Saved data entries
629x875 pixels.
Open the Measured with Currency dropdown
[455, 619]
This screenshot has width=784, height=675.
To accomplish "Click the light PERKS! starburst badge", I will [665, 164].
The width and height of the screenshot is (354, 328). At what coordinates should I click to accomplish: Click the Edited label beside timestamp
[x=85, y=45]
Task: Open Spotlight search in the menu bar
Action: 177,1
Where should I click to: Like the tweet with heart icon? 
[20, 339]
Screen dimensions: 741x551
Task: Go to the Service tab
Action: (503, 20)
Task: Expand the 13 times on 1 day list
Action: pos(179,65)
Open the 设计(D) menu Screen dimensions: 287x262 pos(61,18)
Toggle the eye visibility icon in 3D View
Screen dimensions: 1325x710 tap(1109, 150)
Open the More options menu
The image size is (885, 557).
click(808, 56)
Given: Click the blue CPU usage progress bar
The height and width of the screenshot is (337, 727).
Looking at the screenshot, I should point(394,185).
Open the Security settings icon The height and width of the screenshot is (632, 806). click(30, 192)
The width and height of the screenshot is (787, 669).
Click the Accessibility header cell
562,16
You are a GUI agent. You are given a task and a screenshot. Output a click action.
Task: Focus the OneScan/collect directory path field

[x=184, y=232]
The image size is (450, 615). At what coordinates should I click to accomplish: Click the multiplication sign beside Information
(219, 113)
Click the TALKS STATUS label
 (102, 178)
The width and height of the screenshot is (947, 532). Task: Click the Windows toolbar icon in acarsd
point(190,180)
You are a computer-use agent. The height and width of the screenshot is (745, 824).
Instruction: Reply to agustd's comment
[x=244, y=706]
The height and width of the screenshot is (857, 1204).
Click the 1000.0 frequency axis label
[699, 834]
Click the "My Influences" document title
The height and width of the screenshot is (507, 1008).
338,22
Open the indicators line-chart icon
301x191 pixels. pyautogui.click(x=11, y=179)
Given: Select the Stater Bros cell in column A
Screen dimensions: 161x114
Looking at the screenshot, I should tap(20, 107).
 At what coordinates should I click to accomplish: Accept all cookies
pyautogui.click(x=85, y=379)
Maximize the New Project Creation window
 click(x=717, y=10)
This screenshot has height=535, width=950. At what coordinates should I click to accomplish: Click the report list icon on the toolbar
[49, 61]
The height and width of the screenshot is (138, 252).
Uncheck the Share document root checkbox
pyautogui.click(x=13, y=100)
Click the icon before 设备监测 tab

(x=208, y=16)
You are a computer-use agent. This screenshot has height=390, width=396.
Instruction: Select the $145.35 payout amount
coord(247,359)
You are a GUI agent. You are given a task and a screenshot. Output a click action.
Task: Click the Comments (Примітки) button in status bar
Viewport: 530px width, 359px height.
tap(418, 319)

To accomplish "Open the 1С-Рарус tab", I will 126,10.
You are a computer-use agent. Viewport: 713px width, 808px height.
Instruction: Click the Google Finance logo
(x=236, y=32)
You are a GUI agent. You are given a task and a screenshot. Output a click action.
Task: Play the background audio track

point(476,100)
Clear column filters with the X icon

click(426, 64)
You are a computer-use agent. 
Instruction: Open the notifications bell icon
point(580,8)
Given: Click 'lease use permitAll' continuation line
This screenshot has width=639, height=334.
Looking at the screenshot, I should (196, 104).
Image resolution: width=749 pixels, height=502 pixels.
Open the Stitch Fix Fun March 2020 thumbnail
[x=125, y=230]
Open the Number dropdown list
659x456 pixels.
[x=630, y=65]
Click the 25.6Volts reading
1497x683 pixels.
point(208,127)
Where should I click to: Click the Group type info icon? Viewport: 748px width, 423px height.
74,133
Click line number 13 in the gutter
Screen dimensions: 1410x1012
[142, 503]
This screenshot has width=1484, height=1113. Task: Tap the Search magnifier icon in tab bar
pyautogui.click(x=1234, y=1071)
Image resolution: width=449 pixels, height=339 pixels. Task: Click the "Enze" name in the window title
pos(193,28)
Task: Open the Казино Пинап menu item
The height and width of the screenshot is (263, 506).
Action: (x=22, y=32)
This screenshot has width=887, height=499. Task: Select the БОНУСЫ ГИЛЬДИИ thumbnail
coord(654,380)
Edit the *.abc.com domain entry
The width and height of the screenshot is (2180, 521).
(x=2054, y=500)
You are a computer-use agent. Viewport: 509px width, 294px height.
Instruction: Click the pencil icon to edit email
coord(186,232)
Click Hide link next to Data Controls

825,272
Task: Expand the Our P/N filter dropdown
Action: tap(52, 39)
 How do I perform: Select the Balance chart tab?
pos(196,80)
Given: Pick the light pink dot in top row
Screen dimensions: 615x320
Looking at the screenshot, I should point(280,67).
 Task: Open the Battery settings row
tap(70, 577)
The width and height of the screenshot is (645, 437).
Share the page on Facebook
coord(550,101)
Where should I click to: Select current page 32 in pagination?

- EXERCISE GOAL: Every line that contains the string "will" should be copied from the records.

- PROBLEM SOLUTION:
To accomplish "Click the light PERKS! starburst badge", I will [665, 164].
To accomplish "Open the 1С-Рарус tab", I will 126,10.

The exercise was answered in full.